= Janus Putkonen =

Finnish theater director and journalist

Janus Kostia Putkonen (born 16 January 1974 in Pernå) is a Finnish theater director, journalist, eurosceptic and propagandist. Putkonen was the editor-in-chief of the Verkkomedia website, which was active from 2011 to 2013. From 2015 to 2018, he was the director of the Russian-backed Donetsk Separatist Information Center Doni-News. Since 2019, he has been the editor-in-chief of MV-media. Putkonen focused Russian funded Doni-news and MV-media to support pro-Russian propaganda about the Donetsk People's Republic.

==Life==
In 1994 Putkonen participated on Kerttu Selin's Tähtimannekiini modeling contest and won. Next year he was the press favorite of the Mr. Finland competition, but did not place in the prize positions.

In 2009 Putkonen moved to the city of Nakhon Sawan in Thailand with his family. In 2011 he started to work on his fake news outlet Verkkomedia, which was operated from his home office.

The Kilvenmaa collective project was founded by Janus Putkonen in 2013 in the city of Alajärvi. It was supposedly an anti-capitalist commune based on conspiracy theories of society. Its story ended when Putkonen escaped his debts to Thailand. Afterwards participants revealed that all they did was smoke marijuana and post disinformation on the Internet on topics decided by Putkonen.

Putkonen participated in the 2014 European Parliament election as a candidate of Independence Party. He got a total of 962 votes and was not elected.

In summer of 2015 Putkonen moved from Nakhon Sawan to Donetsk in Ukraine, while his wife and child stayed in Thailand. Soon Ukrainian non-governmental organization Myrotvorets added Putkonen to their ‘Peacemaker’ list, on suspicion of cooperating with Russia and propaganda against Ukraine.

In September 2016, Putkonen went public on offering Ilja Janitskin political asylum in the Donetsk People's Republic. Putkonen also appeared on leaked mail dump known as Egorova Leaks. Tatiana Egorova was an employee of "DPR Ministry of Information".

In 2017, Putkonen appeared on an episode of Viceland's Big Night Out Ukraine. In it, Putkonen explains that he hopes Novorossiya will show an example of insurgence to other countries.
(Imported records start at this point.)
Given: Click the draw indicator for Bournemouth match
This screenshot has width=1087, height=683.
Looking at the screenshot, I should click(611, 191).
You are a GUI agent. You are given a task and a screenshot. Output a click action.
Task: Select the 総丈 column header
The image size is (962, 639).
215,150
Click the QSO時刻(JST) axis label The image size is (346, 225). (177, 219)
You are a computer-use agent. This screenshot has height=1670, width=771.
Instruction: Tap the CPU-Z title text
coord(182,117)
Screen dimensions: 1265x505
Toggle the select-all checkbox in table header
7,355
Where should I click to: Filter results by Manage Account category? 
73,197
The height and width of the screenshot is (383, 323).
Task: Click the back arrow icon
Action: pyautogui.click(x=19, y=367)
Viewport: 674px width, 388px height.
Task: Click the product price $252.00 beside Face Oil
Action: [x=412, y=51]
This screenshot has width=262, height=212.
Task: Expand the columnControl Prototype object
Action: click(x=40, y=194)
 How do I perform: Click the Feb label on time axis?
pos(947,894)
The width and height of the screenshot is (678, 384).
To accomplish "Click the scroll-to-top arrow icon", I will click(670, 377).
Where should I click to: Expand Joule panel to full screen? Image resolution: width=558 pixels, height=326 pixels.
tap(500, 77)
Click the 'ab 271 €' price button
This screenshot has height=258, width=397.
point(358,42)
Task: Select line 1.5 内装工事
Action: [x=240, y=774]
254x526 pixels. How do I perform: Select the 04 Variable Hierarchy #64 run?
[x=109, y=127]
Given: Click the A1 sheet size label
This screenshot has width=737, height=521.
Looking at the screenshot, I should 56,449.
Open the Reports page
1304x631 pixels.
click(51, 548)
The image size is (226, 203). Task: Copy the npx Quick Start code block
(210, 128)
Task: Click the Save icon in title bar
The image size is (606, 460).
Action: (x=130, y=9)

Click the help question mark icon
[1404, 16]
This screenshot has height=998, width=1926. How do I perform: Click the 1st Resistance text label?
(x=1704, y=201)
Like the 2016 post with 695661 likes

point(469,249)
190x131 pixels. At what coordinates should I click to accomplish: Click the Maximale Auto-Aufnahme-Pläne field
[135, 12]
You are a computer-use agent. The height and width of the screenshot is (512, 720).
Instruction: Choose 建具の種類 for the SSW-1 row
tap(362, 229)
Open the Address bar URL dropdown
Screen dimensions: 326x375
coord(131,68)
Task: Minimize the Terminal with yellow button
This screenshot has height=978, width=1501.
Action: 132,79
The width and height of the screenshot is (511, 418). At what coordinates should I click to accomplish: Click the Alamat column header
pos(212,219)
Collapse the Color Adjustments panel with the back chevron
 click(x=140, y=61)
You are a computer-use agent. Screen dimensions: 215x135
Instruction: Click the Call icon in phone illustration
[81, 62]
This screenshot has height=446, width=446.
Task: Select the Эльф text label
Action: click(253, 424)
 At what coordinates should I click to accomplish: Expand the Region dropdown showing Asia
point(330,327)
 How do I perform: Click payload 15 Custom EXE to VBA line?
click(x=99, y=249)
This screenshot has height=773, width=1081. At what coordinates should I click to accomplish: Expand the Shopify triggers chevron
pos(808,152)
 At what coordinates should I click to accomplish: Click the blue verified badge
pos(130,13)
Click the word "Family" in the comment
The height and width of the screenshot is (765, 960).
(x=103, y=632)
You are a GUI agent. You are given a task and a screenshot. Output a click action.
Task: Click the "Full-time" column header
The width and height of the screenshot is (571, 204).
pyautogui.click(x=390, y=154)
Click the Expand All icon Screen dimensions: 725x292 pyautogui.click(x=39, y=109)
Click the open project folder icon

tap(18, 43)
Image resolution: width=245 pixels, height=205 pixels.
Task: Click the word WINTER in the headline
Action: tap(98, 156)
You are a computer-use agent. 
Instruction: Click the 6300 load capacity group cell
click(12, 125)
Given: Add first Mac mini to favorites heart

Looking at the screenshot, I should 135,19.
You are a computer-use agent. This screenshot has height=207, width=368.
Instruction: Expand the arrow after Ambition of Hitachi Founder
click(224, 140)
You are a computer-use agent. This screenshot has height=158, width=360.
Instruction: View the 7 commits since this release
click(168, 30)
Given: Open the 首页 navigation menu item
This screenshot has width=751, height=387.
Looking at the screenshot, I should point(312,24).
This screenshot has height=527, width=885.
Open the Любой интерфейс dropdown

He has also been involved in recruiting Finns for the war in eastern Ukraine on the Russian side.

Putkonen is the editor-in-chief of the Finnish fake news outlet MV-media starting April 2019.

In October 2022, Putkonen organized a friendship tour from Finland to Russia's St. Petersburg, with help from Kosti Heiskanen (whose real name is Konstantin Mikhailovich Lebedev). This was branded as a trip organized by Fennomatkat, which is thought to be a subsidiary brand of Fennomaa. According to both Putkonen and Heiskanen they got help with travel documents from Rustravel Oy. These kinds of friendship tours are echoes from the era of Soviet Union. In Finland, there was even a company named Ystävyysmatkat ("Friendship Tours"), which was founded in 1977 and went bankrupt in 1991.

==Personal life==
Putkonen's parents are opera singer Marko Putkonen and theater director Tuovi Putkonen. He has two sisters, horse farm owner Esma Haddas and actress Krista Putkonen-Örn. He has one child with his wife.